(Exercise aim)
Report each line of the records below that holds the word "will".

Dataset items
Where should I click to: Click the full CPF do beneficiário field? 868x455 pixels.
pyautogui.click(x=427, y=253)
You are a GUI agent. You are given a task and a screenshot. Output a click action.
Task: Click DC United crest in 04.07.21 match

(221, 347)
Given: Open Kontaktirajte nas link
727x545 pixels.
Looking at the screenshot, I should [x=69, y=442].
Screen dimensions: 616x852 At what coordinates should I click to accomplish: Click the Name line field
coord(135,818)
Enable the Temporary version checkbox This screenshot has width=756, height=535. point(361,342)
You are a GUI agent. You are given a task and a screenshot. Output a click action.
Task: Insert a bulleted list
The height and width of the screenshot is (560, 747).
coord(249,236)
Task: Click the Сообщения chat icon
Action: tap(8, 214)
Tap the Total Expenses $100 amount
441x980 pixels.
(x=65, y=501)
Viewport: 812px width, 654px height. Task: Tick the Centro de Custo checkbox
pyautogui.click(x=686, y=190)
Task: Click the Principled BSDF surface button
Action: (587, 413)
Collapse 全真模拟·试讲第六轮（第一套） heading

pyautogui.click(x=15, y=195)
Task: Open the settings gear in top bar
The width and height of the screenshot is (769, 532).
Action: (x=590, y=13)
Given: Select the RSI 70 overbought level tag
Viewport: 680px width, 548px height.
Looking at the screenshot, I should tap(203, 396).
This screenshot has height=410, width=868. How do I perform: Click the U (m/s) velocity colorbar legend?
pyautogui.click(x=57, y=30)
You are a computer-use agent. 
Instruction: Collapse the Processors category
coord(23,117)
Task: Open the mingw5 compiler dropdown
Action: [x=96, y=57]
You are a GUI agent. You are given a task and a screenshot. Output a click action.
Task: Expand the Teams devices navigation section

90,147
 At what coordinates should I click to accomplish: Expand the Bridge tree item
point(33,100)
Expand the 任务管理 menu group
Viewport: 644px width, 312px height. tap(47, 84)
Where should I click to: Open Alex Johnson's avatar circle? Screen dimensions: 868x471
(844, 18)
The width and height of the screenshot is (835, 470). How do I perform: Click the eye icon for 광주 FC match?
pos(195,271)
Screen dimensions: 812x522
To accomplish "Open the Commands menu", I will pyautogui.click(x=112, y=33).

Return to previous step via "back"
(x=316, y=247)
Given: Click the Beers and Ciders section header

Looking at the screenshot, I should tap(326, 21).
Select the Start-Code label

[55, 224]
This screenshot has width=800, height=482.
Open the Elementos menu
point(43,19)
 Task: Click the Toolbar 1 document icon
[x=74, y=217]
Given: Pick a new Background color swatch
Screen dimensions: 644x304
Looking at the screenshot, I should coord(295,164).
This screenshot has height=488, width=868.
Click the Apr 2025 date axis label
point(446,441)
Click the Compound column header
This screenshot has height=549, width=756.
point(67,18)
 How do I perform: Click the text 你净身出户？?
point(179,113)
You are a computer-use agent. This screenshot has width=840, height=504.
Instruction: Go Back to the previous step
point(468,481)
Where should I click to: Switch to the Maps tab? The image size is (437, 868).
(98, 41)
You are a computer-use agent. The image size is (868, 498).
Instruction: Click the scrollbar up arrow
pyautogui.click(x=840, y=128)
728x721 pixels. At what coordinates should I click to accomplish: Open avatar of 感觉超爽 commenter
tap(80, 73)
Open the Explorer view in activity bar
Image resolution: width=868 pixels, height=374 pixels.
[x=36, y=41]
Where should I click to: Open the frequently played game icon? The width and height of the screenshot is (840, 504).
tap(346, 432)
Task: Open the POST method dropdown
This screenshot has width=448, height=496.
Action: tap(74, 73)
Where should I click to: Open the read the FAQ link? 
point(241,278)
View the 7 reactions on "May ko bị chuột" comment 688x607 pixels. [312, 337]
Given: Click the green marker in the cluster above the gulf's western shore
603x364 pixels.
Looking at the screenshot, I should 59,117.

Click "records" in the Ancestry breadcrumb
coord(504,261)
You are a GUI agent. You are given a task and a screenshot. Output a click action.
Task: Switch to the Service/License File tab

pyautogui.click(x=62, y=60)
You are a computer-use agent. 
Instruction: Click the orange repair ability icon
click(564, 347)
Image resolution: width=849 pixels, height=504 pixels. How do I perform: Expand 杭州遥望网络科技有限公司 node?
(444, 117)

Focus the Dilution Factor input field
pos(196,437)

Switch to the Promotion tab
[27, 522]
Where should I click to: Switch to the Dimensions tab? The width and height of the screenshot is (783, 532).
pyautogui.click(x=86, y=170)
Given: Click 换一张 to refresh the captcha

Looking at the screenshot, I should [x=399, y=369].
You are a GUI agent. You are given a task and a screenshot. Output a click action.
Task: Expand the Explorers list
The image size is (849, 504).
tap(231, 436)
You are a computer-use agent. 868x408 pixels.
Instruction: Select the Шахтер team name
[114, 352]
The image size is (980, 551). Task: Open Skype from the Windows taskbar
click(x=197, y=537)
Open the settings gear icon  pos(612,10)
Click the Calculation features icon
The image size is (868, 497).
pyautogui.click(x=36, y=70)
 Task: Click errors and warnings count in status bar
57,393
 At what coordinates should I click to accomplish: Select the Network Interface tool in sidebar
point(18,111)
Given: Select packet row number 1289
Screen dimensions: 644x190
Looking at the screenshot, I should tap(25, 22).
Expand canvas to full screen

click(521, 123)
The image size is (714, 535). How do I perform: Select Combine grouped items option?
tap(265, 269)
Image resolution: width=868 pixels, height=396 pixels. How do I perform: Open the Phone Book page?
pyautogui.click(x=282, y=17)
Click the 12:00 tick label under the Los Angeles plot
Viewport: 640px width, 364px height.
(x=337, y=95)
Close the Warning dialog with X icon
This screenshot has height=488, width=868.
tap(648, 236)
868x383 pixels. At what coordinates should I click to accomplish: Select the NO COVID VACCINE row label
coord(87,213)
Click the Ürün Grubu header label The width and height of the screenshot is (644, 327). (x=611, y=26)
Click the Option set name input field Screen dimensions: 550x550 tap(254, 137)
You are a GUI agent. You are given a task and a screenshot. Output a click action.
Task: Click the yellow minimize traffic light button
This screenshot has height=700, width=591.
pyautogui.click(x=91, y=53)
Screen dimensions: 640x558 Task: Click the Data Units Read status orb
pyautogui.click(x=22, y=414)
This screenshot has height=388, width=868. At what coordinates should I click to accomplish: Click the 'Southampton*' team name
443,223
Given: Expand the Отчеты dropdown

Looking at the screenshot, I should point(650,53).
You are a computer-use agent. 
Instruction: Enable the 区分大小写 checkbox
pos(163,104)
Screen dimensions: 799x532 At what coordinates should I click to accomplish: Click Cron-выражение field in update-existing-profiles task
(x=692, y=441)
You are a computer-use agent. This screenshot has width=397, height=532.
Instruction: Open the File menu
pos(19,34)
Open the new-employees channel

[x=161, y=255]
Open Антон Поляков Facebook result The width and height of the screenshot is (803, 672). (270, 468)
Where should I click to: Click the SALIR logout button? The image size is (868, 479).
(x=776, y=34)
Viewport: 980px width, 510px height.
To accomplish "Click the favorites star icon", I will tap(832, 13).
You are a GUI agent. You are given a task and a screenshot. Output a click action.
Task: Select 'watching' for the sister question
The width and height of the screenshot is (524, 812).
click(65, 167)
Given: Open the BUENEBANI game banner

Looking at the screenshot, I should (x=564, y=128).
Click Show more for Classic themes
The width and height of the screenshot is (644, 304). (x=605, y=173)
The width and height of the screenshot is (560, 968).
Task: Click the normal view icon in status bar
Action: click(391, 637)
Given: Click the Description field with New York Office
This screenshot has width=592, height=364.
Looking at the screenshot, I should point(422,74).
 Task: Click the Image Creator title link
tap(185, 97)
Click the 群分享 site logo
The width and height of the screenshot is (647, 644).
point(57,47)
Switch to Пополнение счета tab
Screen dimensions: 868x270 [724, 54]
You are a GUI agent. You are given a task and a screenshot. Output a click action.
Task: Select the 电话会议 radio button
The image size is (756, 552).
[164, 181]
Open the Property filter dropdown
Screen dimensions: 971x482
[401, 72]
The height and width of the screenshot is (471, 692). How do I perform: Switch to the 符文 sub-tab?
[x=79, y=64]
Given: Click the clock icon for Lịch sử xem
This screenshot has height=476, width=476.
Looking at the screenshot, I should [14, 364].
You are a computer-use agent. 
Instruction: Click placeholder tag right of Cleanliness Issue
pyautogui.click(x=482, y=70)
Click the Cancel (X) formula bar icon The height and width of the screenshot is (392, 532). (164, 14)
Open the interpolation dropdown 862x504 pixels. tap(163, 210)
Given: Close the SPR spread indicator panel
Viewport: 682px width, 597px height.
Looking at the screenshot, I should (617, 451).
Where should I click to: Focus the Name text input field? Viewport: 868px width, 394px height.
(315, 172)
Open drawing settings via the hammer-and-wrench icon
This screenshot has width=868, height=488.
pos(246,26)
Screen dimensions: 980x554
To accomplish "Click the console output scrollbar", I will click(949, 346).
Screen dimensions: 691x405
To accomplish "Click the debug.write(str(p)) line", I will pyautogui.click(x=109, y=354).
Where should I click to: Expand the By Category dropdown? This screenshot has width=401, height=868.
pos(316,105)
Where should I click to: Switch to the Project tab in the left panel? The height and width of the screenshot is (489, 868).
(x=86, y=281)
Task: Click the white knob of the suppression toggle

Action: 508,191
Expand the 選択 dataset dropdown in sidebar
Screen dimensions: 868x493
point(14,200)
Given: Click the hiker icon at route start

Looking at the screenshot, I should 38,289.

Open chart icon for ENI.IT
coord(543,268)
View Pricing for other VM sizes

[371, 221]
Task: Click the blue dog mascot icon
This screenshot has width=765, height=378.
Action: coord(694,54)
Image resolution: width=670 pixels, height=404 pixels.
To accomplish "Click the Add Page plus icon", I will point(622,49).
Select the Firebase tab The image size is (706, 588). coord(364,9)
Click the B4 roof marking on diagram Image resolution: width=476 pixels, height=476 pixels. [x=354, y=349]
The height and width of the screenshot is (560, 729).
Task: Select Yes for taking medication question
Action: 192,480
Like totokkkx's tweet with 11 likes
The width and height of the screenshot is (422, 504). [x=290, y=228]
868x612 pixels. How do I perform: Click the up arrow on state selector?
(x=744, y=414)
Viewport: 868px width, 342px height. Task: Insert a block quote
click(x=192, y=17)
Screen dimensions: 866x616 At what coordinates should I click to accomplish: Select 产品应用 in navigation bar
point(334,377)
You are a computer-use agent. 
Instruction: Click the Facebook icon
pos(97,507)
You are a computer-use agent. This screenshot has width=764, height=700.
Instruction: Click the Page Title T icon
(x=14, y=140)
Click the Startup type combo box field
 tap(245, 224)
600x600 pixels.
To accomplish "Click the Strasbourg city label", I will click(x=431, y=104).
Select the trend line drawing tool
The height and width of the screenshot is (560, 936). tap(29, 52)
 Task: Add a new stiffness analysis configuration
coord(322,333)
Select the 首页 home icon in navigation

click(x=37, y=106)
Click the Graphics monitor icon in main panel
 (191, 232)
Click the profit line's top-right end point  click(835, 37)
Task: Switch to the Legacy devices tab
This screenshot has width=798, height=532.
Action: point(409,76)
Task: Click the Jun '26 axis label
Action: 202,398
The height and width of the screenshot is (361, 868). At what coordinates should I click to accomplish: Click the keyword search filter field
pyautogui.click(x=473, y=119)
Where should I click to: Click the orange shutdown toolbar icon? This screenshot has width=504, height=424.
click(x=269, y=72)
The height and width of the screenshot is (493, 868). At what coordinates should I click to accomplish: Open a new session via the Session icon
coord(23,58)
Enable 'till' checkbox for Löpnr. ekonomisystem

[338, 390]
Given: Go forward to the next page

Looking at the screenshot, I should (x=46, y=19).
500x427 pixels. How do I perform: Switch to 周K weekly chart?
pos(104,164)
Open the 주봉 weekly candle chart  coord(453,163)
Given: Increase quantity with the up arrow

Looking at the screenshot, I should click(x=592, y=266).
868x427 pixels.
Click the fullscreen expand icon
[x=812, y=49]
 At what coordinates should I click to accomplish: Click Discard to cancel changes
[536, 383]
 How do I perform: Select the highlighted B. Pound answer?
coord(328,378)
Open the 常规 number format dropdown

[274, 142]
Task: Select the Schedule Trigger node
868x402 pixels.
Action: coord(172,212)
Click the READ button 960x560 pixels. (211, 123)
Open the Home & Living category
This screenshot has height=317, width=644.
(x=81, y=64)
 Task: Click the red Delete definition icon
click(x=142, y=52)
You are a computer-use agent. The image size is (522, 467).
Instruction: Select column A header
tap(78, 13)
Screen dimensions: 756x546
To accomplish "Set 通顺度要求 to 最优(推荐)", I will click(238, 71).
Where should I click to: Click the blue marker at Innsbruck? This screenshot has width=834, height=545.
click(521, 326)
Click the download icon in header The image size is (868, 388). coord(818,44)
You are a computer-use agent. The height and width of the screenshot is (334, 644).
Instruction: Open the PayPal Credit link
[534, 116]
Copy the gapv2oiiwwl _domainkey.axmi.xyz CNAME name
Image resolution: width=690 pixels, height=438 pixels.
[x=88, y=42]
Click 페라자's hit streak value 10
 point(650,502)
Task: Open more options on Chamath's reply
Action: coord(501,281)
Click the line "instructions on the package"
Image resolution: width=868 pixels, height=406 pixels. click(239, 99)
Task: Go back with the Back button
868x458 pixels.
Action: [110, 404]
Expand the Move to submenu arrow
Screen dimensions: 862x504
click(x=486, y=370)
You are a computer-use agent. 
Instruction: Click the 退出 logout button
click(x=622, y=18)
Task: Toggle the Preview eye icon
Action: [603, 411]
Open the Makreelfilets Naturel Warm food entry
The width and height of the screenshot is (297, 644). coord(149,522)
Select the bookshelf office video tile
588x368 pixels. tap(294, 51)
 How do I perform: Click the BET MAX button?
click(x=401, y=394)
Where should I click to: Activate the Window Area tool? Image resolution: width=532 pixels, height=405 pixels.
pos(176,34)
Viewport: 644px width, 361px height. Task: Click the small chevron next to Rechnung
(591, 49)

(Answer section)
To accomplish "Open the Commands menu", I will pyautogui.click(x=112, y=33).
To accomplish "Click the favorites star icon", I will tap(832, 13).
To accomplish "Click the console output scrollbar", I will click(949, 346).
To accomplish "Click the debug.write(str(p)) line", I will pyautogui.click(x=109, y=354).
To accomplish "Click the Add Page plus icon", I will point(622,49).
To accomplish "Click the Strasbourg city label", I will click(x=431, y=104).
To accomplish "Set 通顺度要求 to 最优(推荐)", I will click(238, 71).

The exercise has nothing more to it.